Il toro Ferdinand del cartone esiste davvero: ecco la storia
Il santuario The Gentle Barn sposa i valori trasmessi dal film “Ferdinand” e promuove il lungometraggio adottando un piccolo toro
Nelle sale cinematografiche, in America il 15 e in Italia il 21 dicembre, arriva “Ferdinand“, il film di animazione dedicato alla storia di un toro dal cuore tenero e gentile, diretto da Carlos Saldanha e prodotto da Blue Sky e 20th Century Fox. La storia oltrepassa i confini dello schermo e prende vita nel The Gentle Barn in California, santuario che ha adottato un piccolo toro attribuendogli proprio il nome Ferdinand con il fine di sostenere il film e il messaggio che vuole trasmettere.
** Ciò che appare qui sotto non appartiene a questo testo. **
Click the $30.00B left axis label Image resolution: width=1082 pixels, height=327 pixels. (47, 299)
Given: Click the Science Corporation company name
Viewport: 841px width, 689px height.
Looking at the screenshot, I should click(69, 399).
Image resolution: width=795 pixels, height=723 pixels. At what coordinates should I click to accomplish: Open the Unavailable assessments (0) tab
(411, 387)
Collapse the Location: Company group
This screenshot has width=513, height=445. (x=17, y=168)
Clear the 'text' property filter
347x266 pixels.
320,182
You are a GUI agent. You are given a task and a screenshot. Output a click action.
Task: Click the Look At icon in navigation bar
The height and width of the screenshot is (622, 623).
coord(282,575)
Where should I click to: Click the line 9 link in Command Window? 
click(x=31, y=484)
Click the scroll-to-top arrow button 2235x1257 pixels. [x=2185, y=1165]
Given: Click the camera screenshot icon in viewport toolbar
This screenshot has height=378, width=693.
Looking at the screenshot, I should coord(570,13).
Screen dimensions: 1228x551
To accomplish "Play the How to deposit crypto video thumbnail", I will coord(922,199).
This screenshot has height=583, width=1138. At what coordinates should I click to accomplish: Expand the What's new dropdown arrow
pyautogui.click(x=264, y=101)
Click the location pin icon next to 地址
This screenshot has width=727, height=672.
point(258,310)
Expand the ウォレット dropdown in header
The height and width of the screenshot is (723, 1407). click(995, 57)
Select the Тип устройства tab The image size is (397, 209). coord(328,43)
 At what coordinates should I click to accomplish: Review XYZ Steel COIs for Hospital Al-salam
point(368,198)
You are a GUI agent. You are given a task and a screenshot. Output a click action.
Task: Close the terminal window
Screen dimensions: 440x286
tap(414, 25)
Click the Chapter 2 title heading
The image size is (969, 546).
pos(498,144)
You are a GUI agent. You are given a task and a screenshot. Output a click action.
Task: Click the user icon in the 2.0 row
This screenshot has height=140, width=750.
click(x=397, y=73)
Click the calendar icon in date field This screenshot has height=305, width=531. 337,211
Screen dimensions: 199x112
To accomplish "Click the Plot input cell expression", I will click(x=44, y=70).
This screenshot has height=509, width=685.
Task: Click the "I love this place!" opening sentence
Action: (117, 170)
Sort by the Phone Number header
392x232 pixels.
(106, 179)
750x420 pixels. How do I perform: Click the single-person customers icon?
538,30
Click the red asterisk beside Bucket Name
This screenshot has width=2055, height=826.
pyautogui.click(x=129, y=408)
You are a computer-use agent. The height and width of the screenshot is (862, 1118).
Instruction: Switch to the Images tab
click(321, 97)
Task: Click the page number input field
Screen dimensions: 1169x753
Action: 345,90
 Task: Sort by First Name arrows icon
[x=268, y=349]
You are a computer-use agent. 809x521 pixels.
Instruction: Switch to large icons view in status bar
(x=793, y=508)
Gli amanti degli animali e i fan del film, quindi, possono seguire le avventure del dolce toro anche nella vita reale, tramite i social media oppure facendogli direttamente visita nel santuario. In questo modo tutti i valori appresi dal film possono trovare un riscontro nel vita quotidiana e condurre le persone ad un maggiore grado di empatia. Il rifugio per animali, infatti, ha accolto il piccolo Ferdinand nella sua famiglia con il fine di insegnare alle nuove generazioni la gentilezza e la compassione verso tutti gli esseri viventi. Quindi i valori del santuario si uniscono armoniosamente con quelli dell’opera cinematografica in un progetto di ampio raggio che ha la pretesa di affermare quanto sia importante andare oltre le apparenze e le differenze in nome della pace e della gentilezza.
Un po’ di storia
Quella di Ferdinand è una bella favola che ispira grandi e piccini tratta dal libro “La storia del Toro Ferdinando” di Munro Leaf con le illustrazioni di Robert Lawson, uscito nel 1936 che non ebbe esattamente vita facile agli esordi: bandito dalla Spagna fino alla morte di Franco, bruciato come “propaganda” in Germania nazista, vietato nell’Italia fascista. Il libro, infatti, fu dichiarato proibito dalle dittature perché veicolava (e veicola) un messaggio pacifista riassumibile nel pensiero secondo cui vincere non vuol dire avere la meglio in un combattimento ma evitarlo. Ovviamente un concetto del genere non poteva essere accettato da Hitler e compagni di dittature. Alla fine della guerra il messaggio di pace però si diffuse nuovamente e le truppe USA regalarono 50 mila copie del libro ai bambini tedeschi. In America, infatti, il libro diventò popolare fin da subito e già nel ’38 la Disney gli dedicò un corto, premiato con l’Oscar.
Il messaggio di Ferdinand
Oggi il messaggio di pace e uguaglianza rivive grazie al lungometraggio che, tra una risata e l’altra, sprona lo spettatore a porsi delle domande e a riflettere su tematiche quali l’amicizia, la corrida, l’uguaglianza e la violenza. Infatti il toro Ferdinand è un animale mastodontico ma dal cuore tenero, più intenzionato a godersi i fiori e i campi che la brutalità della corrida. Cresce in una fattoria e instaura un bel rapporto con la famiglia che la possiede, però dopo aver raggiunto il peso di 900 kg viene portato nella “villa dei tori”, dove gli altri suoi simili aspettano solo il momento di scendere in arena, consapevoli che quella è l’unica alternativa per evitare il mattatoio. Da qui inizia l’avventura, in chiave comica, del nostro protagonista che progetta la fuga insieme ai suoi nuovi e vecchi amici per ritrovare la sua famiglia.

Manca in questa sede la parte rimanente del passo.